Segment Open
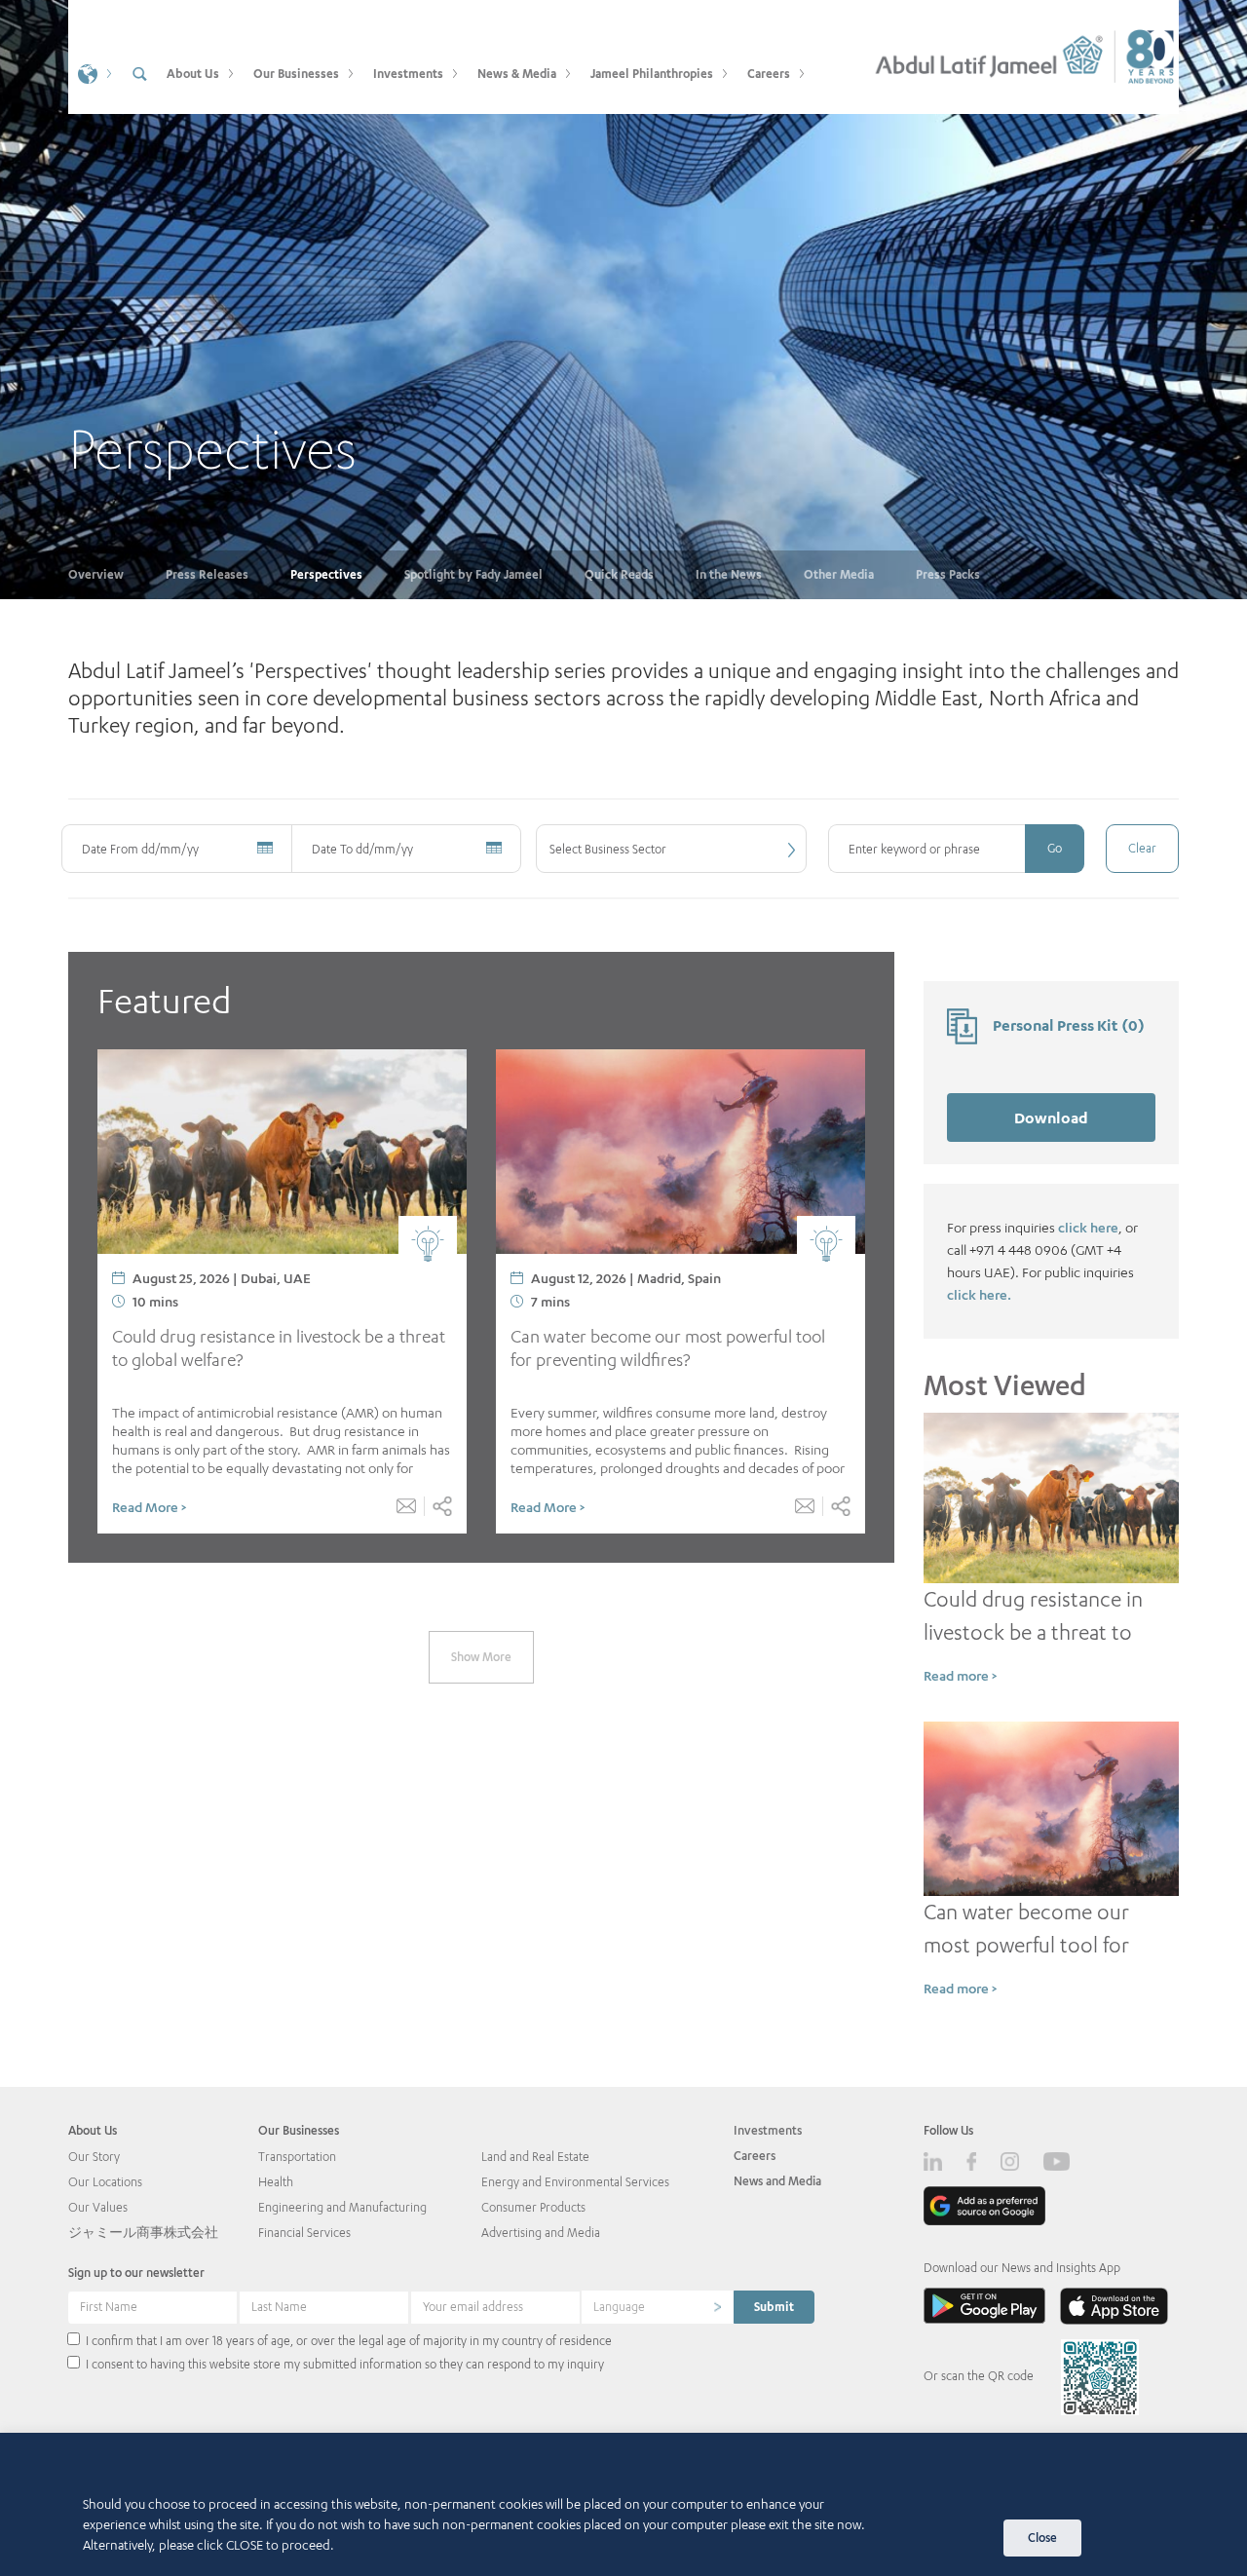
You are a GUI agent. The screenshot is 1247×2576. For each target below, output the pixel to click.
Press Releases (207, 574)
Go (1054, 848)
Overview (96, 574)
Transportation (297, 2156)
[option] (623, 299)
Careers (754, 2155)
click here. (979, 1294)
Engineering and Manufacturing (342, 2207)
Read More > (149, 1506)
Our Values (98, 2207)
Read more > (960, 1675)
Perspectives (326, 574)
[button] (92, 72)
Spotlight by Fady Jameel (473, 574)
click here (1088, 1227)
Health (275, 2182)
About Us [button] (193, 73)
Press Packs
Segment Closed
The output consists solely of the lines from the line that contains "Go (1054, 848)" through the final line of the data.

**Result of this exercise:**
Go (1054, 848)
Overview (96, 574)
Transportation (297, 2156)
[option] (623, 299)
Careers (754, 2155)
click here. (979, 1294)
Engineering and Manufacturing (342, 2207)
Read More > (149, 1506)
Our Values (98, 2207)
Read more > (960, 1675)
Perspectives (326, 574)
[button] (92, 72)
Spotlight by Fady Jameel (473, 574)
click here (1088, 1227)
Health (275, 2182)
About Us [button] (193, 73)
Press Packs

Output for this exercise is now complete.